New submission from Mark Dickinson <dickinsm at gmail.com>:

Much of the code in Objects/intobject.c assumes that an arithmetic 
operation on signed longs will wrap modulo 2**(bits_in_long) on 
overflow.  However, signed overflow causes undefined behaviour according 
to the C standards (e.g., C99 6.5, para. 5), and gcc is known to assume 
that signed overflow never occurs in correct code, and to make use of 
this assumption when optimizing.

An obvious example is found in int_add, which looks like this:

static PyObject *
int_add(PyIntObject *v, PyIntObject *w)
{
	register long a, b, x;
	CONVERT_TO_LONG(v, a);
	CONVERT_TO_LONG(w, b);
	x = a + b;
	if ((x^a) >= 0 || (x^b) >= 0)
		return PyInt_FromLong(x);
	return PyLong_Type.tp_as_number->nb_add((PyObject *)v, (PyObject 
*)w);
}

Here Python is relying on the line 'x = a + b' wrapping on overflow.  
While this code doesn't seem to have caused any problems to date, it's 
not at all inconceivable that some future version of GCC is clever 
enough to figure out that (with its assumption that correct code never 
includes signed overflow) the if condition is always false, so can be 
optimized away.  At that point, a Python interpreter built with this 
version of GCC would produce incorrect results for int addition.
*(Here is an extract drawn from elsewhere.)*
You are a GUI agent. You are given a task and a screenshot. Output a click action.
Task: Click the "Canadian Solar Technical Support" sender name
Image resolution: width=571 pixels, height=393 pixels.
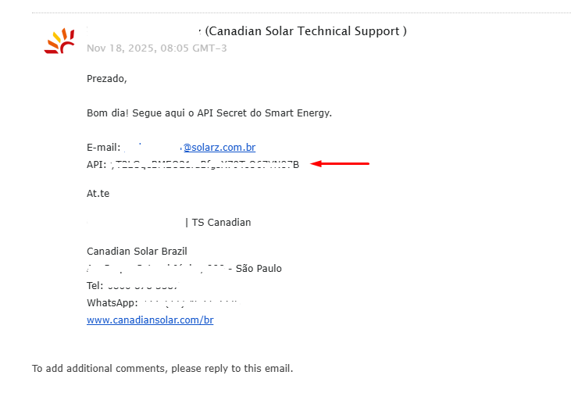coord(305,31)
More generally, Python's source makes a number of assumptions about 
integer arithmetic that aren't guaranteed by the C standards.  Most of 
these assumptions are likely to be harmless on modern machines, but the 
assumptions should probably at least be documented somewhere, and 
ideally also checked somewhere in the configuration, so that attempts to 
port Python to machines that don't obey these assumptions complain 
loudly.  Namely, the source assumes at least that:

- C signed ints are represented in two's complement, not ones'
  complement or sign-and-magnitude.

- the bit pattern 1000....000 is not a trap representation (so
  e.g., INT_MIN = -INT_MAX-1, not -INT_MAX).

- conversion from an unsigned integer type to the corresponding signed
  type wraps modulo 2**(appropriate_number_of_bits).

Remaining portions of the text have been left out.